Van Steenberg, Chaloupka, Mullin, Holyoke,

Pahlke, Smith, Snyder & Hofmeister, P.C.

1904 First Avenue

Scottsbluff, Nebraska 69363-1204

Before: Judges Cullan, McFarland, and DeLay

CULLAN, J:

NATURE OF PROCEEDINGS

The City of Scottsbluff ("City") filed a petition seeking to amend a bargaining unit it recognized November 10, 1975. The bargaining unit consists of all police officers holding positions or classifications subordinate to the police chief and deputy chief. When the bargaining unit was recognized, the hierarchy within the police department included a deputy chief who was the chief's immediate assistant. The deputy chief answered directly to the chief. The deputy chief position has been deleted, and the duties of that position have been divided among others within the department. The parties' dispute revolves around whether seven lieutenants should remain in the bargaining unit with patrol officers, detectives, and sergeants since the deputy assistant chief position has been abolished and the lieutenants are now the next classification below the police chief. The Scottsbluff Police Officers' Association, Inc. ("Union") argues that the lieutenants belong in the bargaining unit, while the City argues that they do not.
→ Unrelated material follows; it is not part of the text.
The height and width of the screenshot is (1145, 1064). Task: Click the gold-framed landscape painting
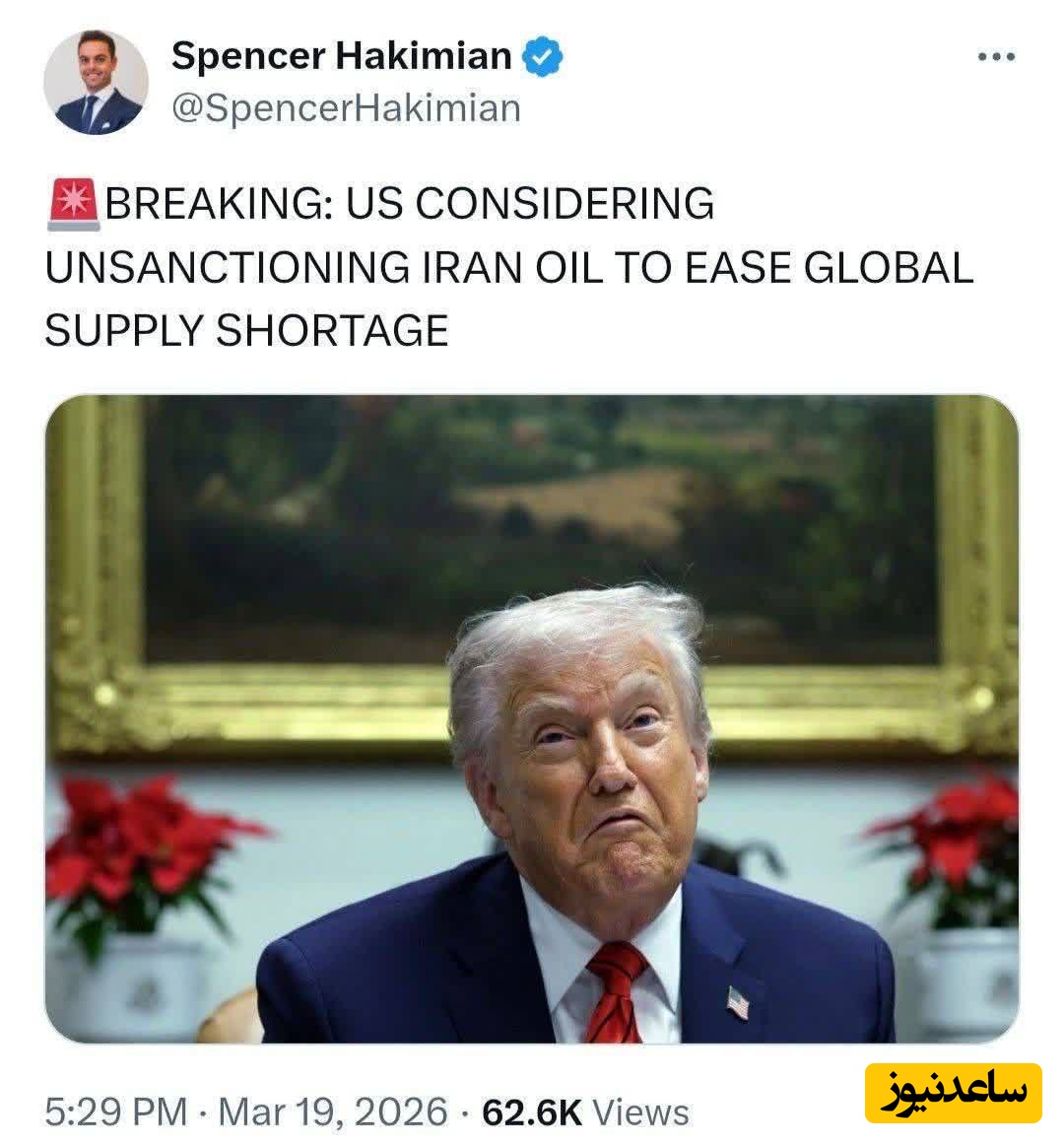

Prior to trial the City filed a Motion in Limine seeking to prohibit any testimony by John Goomis, designated as an expert by the Union, in regard to whether or not the seven lieutenants employed by the Scottsbluff Police Department are supervisors within the meaning of § 48-801(9). The City's position was that Goomis did not have sufficient foundation to give such an opinion. The City's motion was denied by the Commission. The City renewed its motion at the start of the trial, and it is again denied.

FACTS

The table of organization within the Scottsbluff Police Department is headed by the chief of police. The City Manager is above the chief of police and is the final authority in hiring and firing employees within the police department. The chief recommends such actions to the City Manager.

Immediately below the chief in the table of organization are seven lieutenants assigned to head the five divisions of the department. The patrol division has three patrol lieutenants, one for each shift. The detective, technical services, administrative, and special operations divisions are each headed by a lieutenant. Below the level of lieutenant are other sworn officers and employees within the five divisions of the department.

The present formal structure of the Scottsbluff Police Department has been in place since the deputy chief retired in December of 1992. The deputy chief position was not re-filled and, as mentioned above, has been eliminated. The job duties of the deputy chief, which included firearms instructor and maintenance of weapons, scheduling work, internal affairs investigations, fleet management and trouble shooting, were actually reassigned to the lieutenants over a period of time prior to the deputy chief's retirement. Other changes were made at the time of the deputy chief's retirement, including elimination of a relief lieutenant position and creation of the sergeant position.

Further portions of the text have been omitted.